Arrange the items from the line with "Where should I click to: Click INVITE" through the end of the items as a Markdown table with the columns Row and Line, numbering each row and leaving out blank lines.

* Start Data entries *

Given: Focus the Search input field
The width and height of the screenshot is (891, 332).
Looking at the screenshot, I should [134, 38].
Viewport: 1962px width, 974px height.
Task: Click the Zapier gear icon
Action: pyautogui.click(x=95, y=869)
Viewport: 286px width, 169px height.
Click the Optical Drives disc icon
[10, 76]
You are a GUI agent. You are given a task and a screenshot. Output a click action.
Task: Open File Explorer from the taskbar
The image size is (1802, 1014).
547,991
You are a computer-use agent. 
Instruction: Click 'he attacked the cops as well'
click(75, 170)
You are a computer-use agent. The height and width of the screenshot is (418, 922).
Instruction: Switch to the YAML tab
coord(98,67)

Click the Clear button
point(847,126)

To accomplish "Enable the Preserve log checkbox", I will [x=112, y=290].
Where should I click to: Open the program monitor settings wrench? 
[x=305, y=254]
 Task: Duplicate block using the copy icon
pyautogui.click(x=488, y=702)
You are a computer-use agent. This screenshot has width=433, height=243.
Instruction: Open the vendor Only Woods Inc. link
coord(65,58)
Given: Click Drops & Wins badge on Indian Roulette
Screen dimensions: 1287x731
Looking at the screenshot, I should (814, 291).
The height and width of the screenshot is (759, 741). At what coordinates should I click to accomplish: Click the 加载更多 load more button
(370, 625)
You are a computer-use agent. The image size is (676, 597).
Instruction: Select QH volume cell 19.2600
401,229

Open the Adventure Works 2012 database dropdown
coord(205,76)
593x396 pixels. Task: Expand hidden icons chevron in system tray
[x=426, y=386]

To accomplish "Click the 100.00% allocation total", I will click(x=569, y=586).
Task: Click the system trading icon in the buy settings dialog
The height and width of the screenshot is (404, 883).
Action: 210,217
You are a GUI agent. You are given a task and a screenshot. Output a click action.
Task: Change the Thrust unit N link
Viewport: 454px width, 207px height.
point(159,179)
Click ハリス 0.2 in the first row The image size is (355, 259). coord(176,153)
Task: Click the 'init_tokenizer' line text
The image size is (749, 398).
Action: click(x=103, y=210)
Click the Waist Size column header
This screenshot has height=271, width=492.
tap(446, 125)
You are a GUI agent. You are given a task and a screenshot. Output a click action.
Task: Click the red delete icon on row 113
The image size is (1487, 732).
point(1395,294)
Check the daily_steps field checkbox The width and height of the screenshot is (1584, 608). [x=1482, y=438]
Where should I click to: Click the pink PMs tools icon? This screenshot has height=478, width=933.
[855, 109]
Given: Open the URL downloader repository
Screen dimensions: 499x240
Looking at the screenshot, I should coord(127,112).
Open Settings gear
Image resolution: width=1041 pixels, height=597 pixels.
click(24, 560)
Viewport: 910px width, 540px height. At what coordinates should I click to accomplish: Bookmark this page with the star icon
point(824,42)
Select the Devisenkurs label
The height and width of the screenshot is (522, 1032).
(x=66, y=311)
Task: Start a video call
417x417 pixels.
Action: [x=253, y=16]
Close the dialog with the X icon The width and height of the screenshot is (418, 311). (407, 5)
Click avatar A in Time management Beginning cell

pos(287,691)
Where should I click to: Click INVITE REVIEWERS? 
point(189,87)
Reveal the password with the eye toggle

* End Data entries *

(Right answer):
| Row | Line |
|---|---|
| 1 | Where should I click to: Click INVITE REVIEWERS?  |
| 2 | point(189,87) |
| 3 | Reveal the password with the eye toggle |